YOUR SOLIN GENERATED RECIPE
Grilled Chicken Breast with Roasted Vegetables
Enjoy a vibrant plate featuring juicy grilled chicken breast accompanied by a medley of roasted vegetables, including bell pepper, zucchini, red onion, and sweet potato. This dish is lightly tossed in a hint of olive oil to enhance the natural flavors, providing a satisfying and well-balanced meal perfect for any time of day.
INGREDIENTS
5 oz Chicken Breast
1/2 cup Bell Pepper
1/2 cup Zucchini
1/4 cup Red Onion
100 g Sweet Potato
1 tsp Olive Oil
PREPARATION
Preheat your oven to 425°F (220°C).
For the vegetables, chop bell pepper, zucchini, red onion, and dice the sweet potato into uniform pieces.

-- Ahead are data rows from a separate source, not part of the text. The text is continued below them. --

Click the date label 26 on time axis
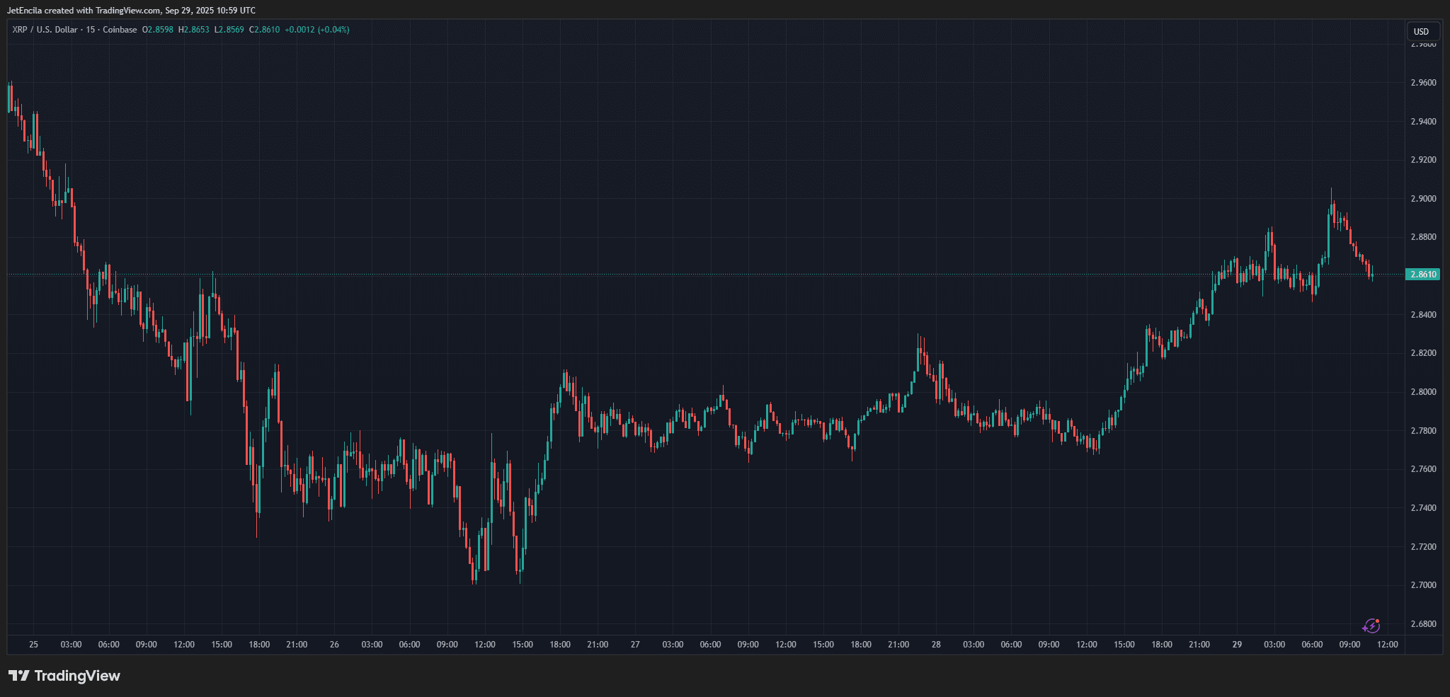Viewport: 1450px width, 697px height. point(334,645)
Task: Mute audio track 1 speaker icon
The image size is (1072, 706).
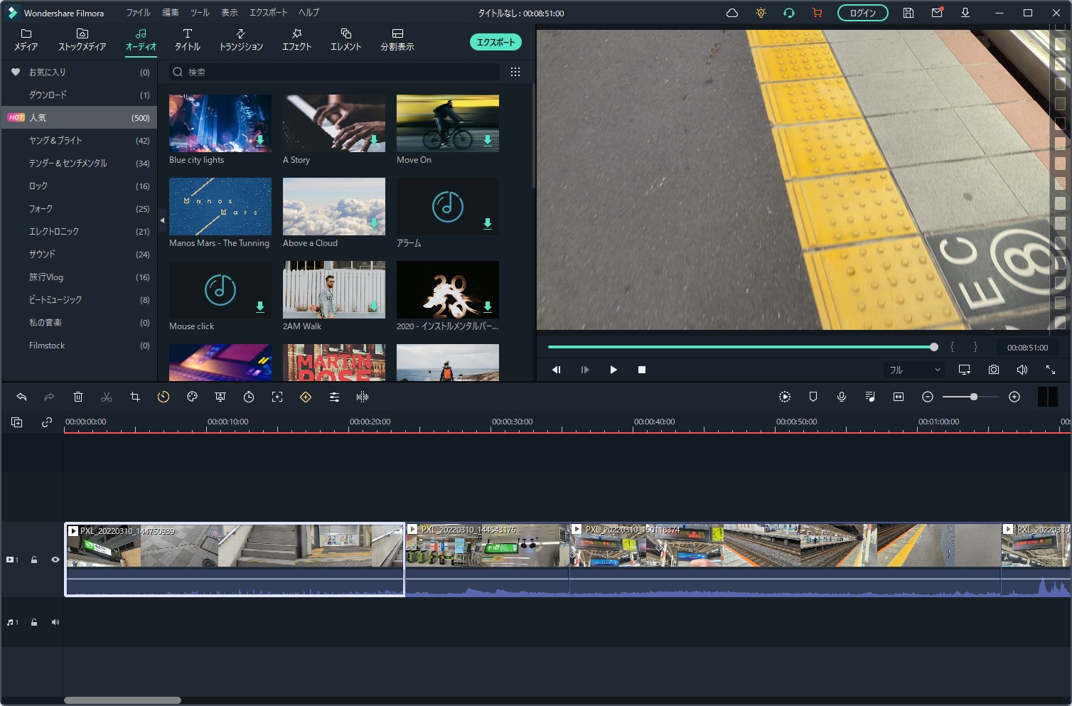Action: point(55,622)
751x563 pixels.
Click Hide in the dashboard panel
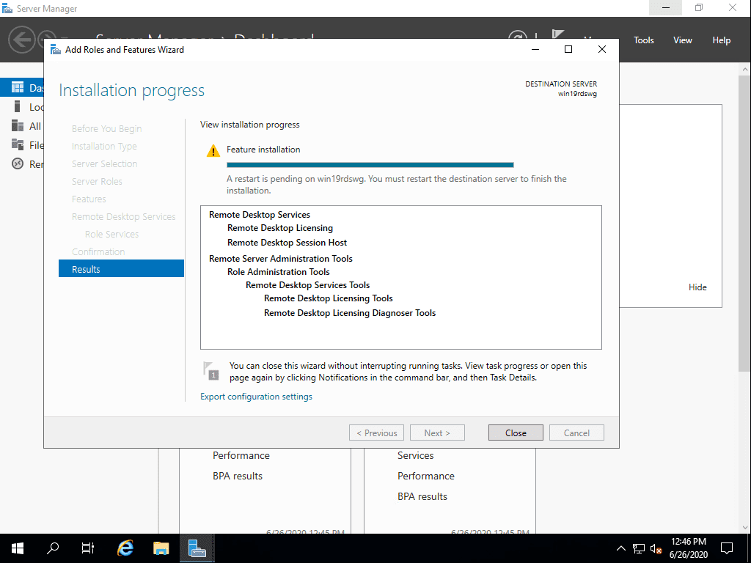click(697, 287)
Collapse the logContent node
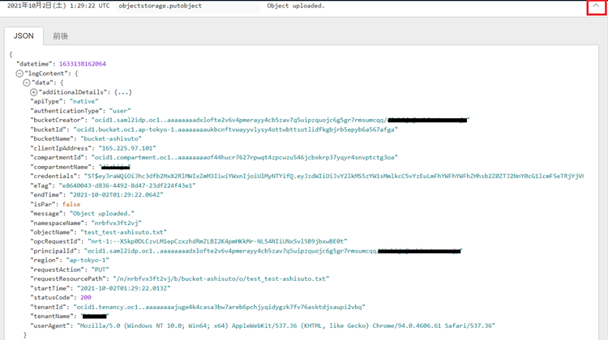Image resolution: width=608 pixels, height=340 pixels. pyautogui.click(x=19, y=74)
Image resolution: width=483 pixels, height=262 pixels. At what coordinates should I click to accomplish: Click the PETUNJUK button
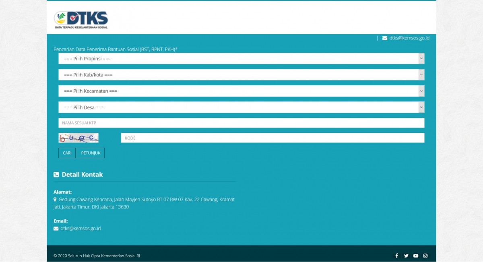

Toss the vegetables with olive oil, a pinch of salt, and pepper. Spread them evenly on a baking sheet.
Place the vegetables in the preheated oven and roast for about 20-25 minutes until tender and lightly browned, stirring halfway through.

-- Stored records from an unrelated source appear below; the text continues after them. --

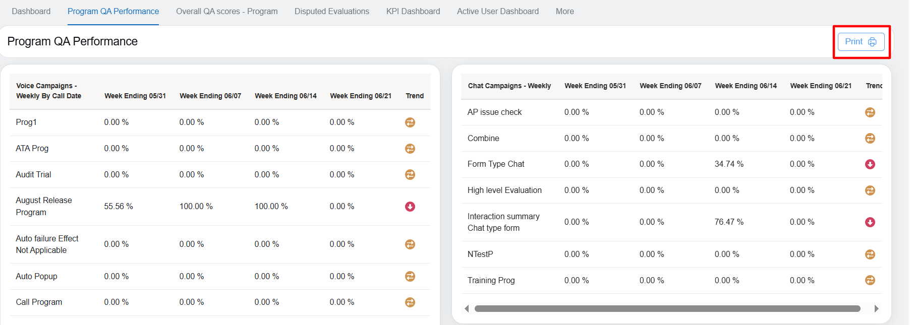910x325 pixels.
Task: Switch to the Dashboard tab
Action: tap(31, 12)
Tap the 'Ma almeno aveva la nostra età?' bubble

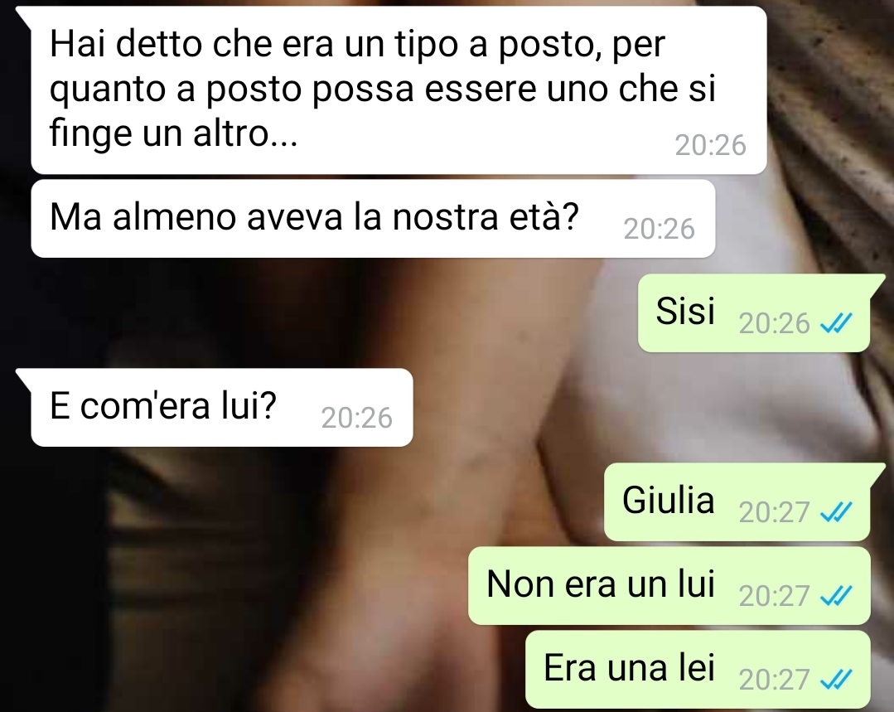(x=373, y=219)
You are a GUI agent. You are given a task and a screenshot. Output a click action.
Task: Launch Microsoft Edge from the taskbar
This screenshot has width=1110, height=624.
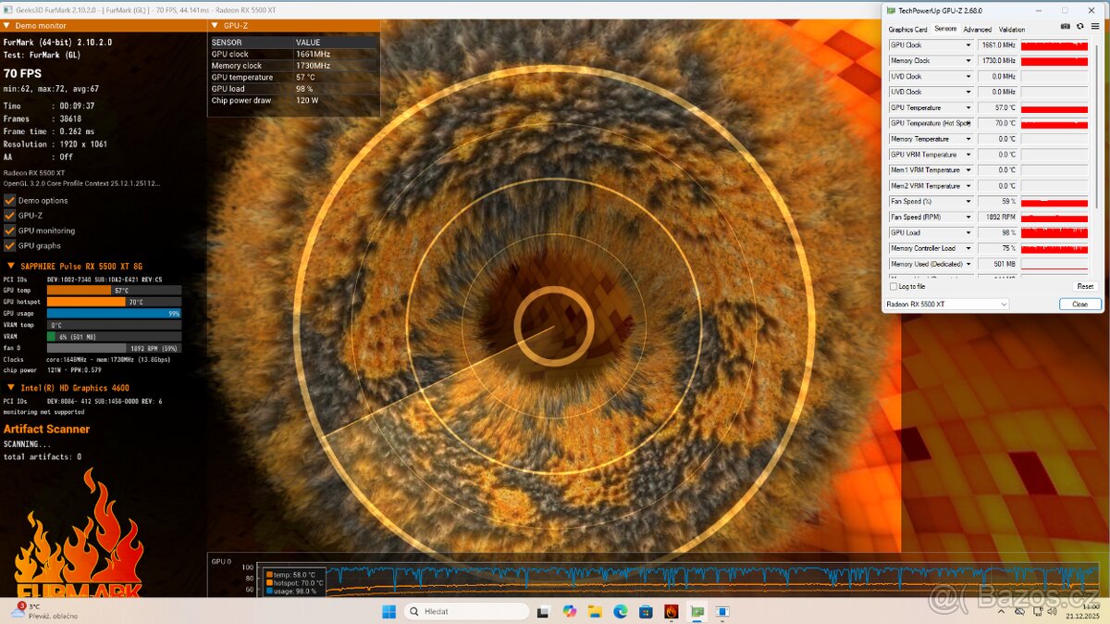[x=620, y=611]
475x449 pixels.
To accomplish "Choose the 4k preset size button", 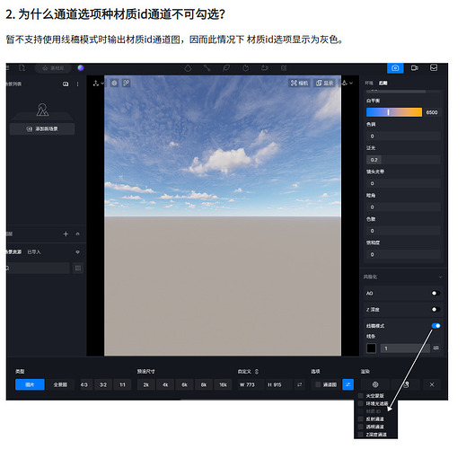I will click(x=165, y=384).
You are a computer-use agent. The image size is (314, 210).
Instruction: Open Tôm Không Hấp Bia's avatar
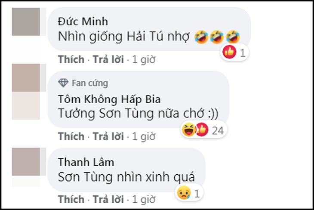point(26,78)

While the vegetables are roasting, season the chicken breast with salt, pepper, and your favorite herbs.
Preheat a grill or grill pan over medium-high heat and lightly oil it to prevent sticking.
Grill the chicken breast for 5-7 minutes per side until fully cooked and the internal temperature reaches 165°F (74°C).
Slice the grilled chicken and serve alongside a generous portion of the roasted vegetables.